RZIM initially denied the claims, but subsequently hired the law firm Miller & Martin to conduct an investigation. Miller & Martin engaged the services of a private investigation firm consisting of former federal law enforcement officers. The investigators interviewed more than fifty people, including more than a dozen massage therapists, and accessed data from four mobile devices used by Zacharias. On 23 December 2020, RZIM confirmed that the allegations were true and released a preliminary report from the investigation, which concluded:

"The interim investigation update indicates this assessment of Ravi's behavior to be true—that he did indeed engage in sexual misconduct. This misconduct is deeply troubling and wholly inconsistent with the man Ravi Zacharias presented both publicly and privately to so many over more than four decades of public ministry. We are heartbroken at learning this but feel it necessary to be transparent and to inform our staff, donors, and supporters at this time, even while the investigation continues."

===Full report and subsequent allegations===
On 11 February 2021, RZIM released the full results of its investigation, concluding that there was credible evidence that Zacharias had engaged in sexual misconduct. Accordingly, it was found that Zacharias solicited and received sexually explicit photos from more than 200 women who were in their early twenties until a few months before he died in 2020. According to investigators, Zacharias also used thousands of dollars of ministry funds which had been dedicated to a "humanitarian effort" to pay for massage therapists, providing them housing, schooling, and monthly support for extended periods of time.

In an article on the report, The Gospel Coalition noted that,

Some therapists describe Zacharias as setting the women at ease by asking probing questions about their background, including "financial struggles or emotionally broken backgrounds." For example, one therapist reported that Zacharias spent the first half of their first massage session asking about her spiritual journey and prior abuse. This set her at ease and made her feel that he cared for her as a person before he later asked her to massage his genitals.

Another woman reported that he would talk about her career plans and efforts to improve her financial situation while he was massaging her breasts. She never came forward because she thought, "Who would believe me?" against a famous Christian leader. Some therapists also reported that Zacharias paid well or would leave large tips and gave gifts that were at times lavish, such as a Persian rug or a Louis Vuitton wallet with $500 inside.

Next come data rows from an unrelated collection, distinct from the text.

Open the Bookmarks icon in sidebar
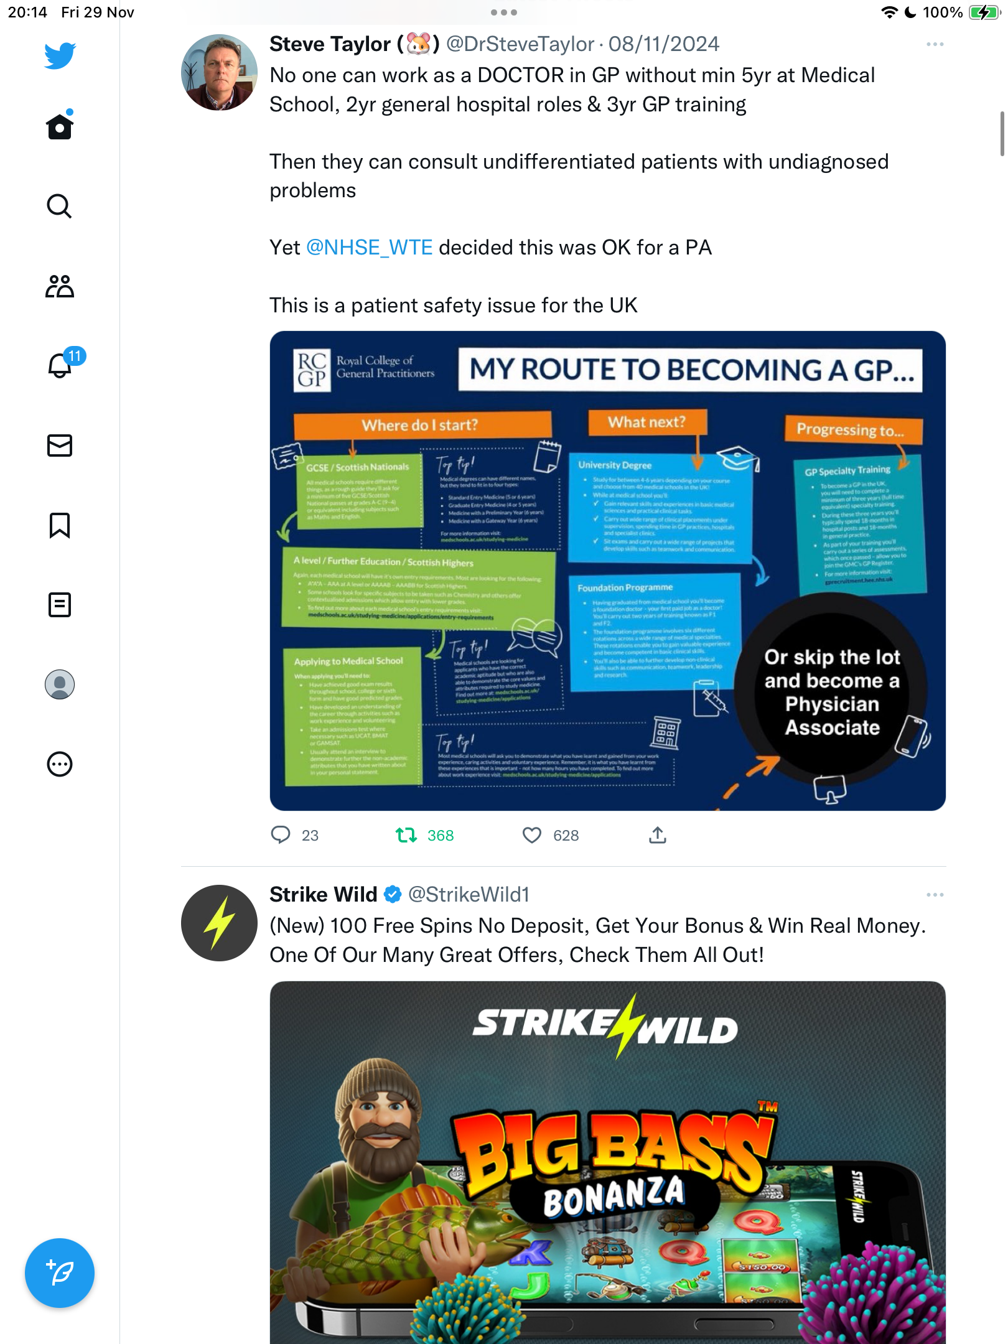The image size is (1008, 1344). click(x=60, y=525)
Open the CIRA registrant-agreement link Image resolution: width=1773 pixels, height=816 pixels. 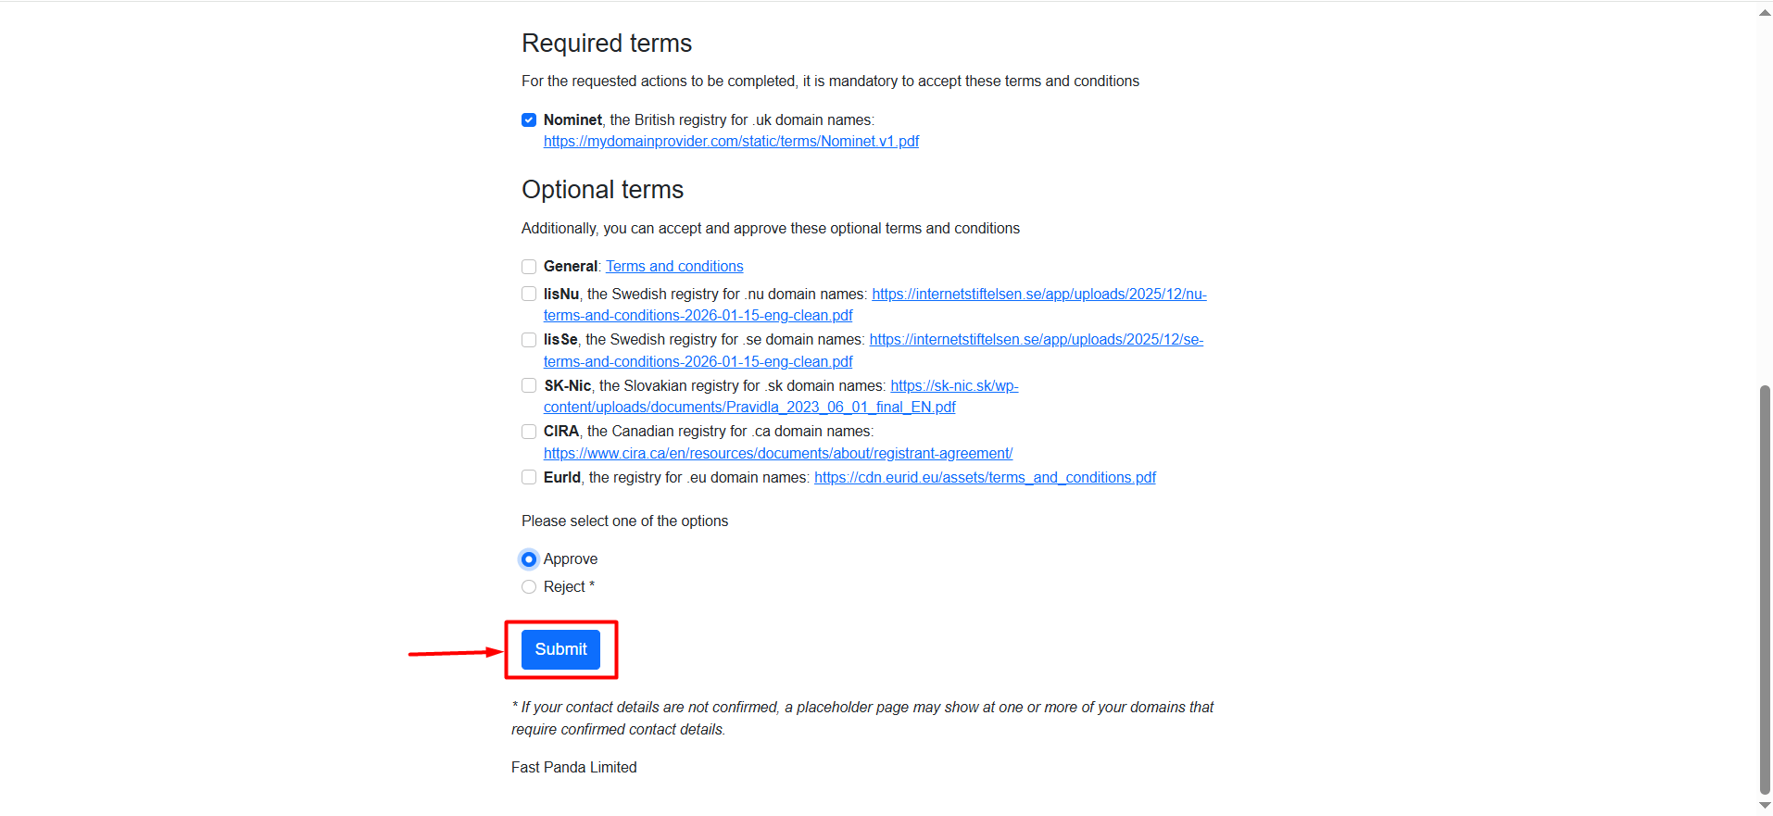(x=777, y=454)
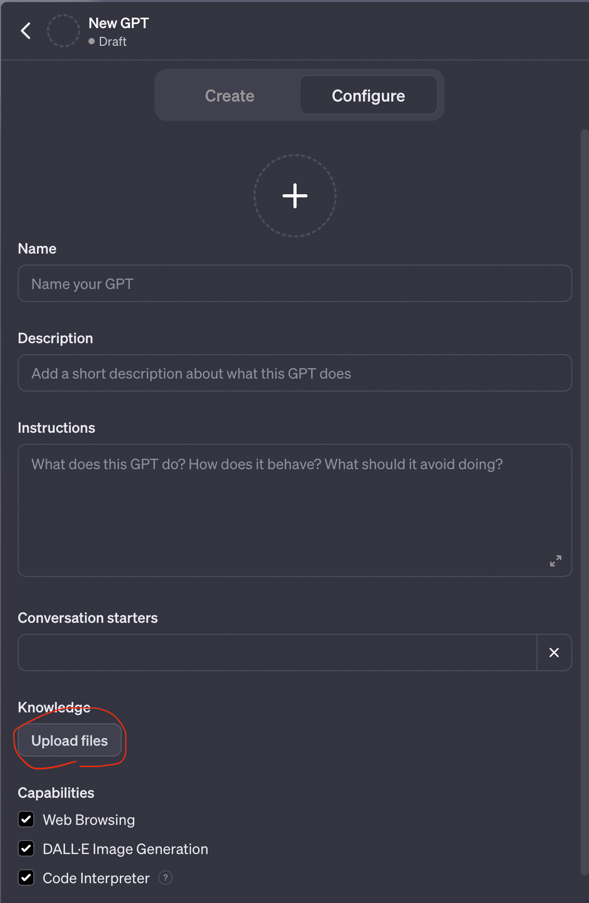
Task: Click the empty conversation starter field
Action: tap(276, 653)
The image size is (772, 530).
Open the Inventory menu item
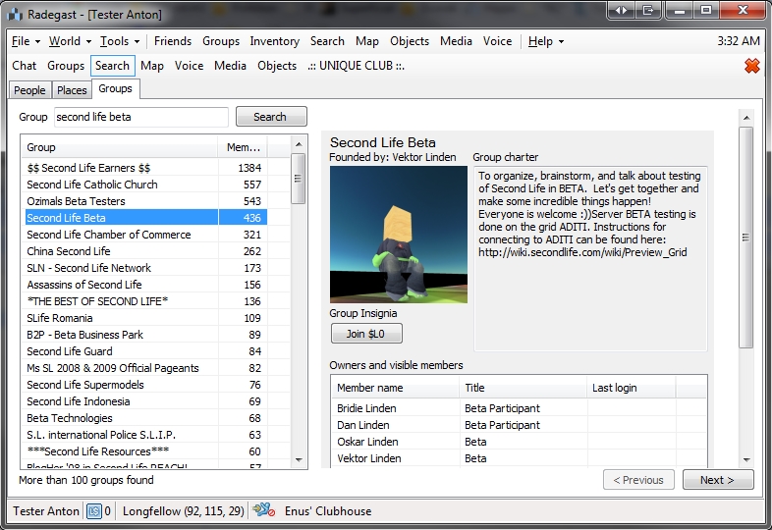[x=274, y=41]
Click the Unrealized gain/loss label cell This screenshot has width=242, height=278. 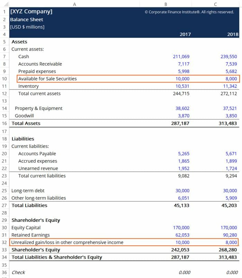67,242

Regarding Zacharias' financial irregularities, The Gospel Coalition further noted from the report that RZIM would pay rent for Zacharias to stay in his own apartment while in Bangkok. They wrote,
Zacharias often traveled alone to Bangkok and other parts of Southeast Asia for substantial time. He owned two apartments in Bangkok. Between 2010 and 2014 he spent a total of 256 days in one of these apartments and sought rent reimbursement from RZIM for those stays. The other apartment, in the same building but on a different floor, housed one of his massage therapists.

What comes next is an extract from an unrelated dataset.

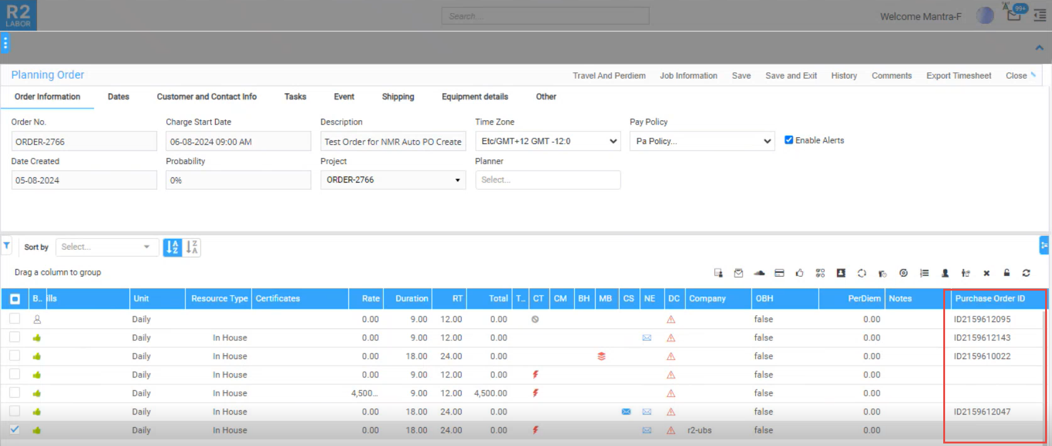The width and height of the screenshot is (1052, 446).
Task: Open the Time Zone dropdown
Action: pos(548,142)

Christianity Today while reporting on the findings, wrote that,

One woman told the investigators that "after he arranged for the ministry to provide her with financial support, he required sex from her." She called it rape. She said Zacharias "made her pray with him to thank God for the 'opportunity' they both received" and, as with other victims, "called her his 'reward' for living a life of service to God," the report says. Zacharias warned the woman—a fellow believer—if she ever spoke out against him, she would be responsible for millions of souls lost when his reputation was damaged.

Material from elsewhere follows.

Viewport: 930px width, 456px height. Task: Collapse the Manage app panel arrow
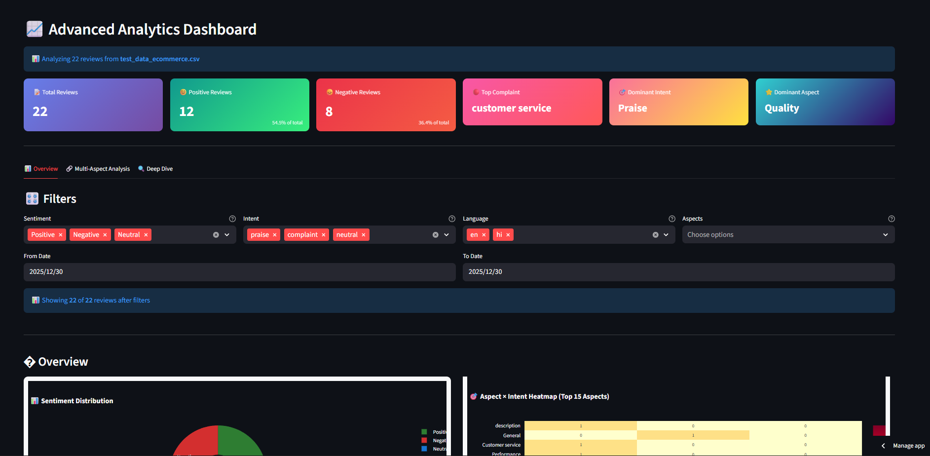pyautogui.click(x=883, y=446)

Vicki Blue maintains that Zacharias threatened to make her and her daughter, Becca (who was also abused), miserable if she disclosed abuse. She stated, "Ravi kept talking about an anonymous donor that he could get limitless money from," Blue said. "He said, 'I can keep it going and make your life miserable until you die.'" Blue said that initially, Zacharias helped her a great deal with her spiritual confusion, and she thought he was "the closest person to God other than Jesus." Later, Zacharias maintained that his marriage was unsatisfactory and that Blue was "his soulmate," and he "couldn't survive without (her)." Blue maintains Zacharias put his hand into her groin and continued sexual advances after she said, "no". Zacharias exposed himself and masturbated in front of her 50 to 100 times, he twice asked her to have sex but she refused. At the time, Blue believed Zacharias was in love with her. She claims she was confused and vulnerable, stating, "It's hard to explain. When someone gives you spiritual advice and you know everything he says about God is true, yet he's also doing these things to you—it took years of therapy to realize I didn't do anything wrong." Blue was persuaded to open a spa with Zacharias as a co-owner, and it failed financially. Blue maintains her daughter, Becca, said Zacharias molested her, and six other spa therapists also complained he had done something perverted or molested them. "I realized then how much I had been used and manipulated," Blue stated.

In an interview, Shirley Steward, a retired Ontario Provincial Police Officer, recounts that Ravi Zacharias, who was already a Christian minister at the time, pressured her to have an abortion after she became pregnant as a teenager by his brother Ramesh.

===Repercussions===
In their release of the full report, the board of RZIM stated that it was "shocked and grieved by Ravi's actions" and apologized to his victims: "Words cannot come close to expressing the sorrow that we feel for what you have been through or the gratitude we feel for the bravery with which you have responded." Carson Weitnauer, a former RZIM employee, referred to Zacharias as "one of [his generation's] greatest frauds," a "sexual predator", and a "uniquely charismatic manipulator."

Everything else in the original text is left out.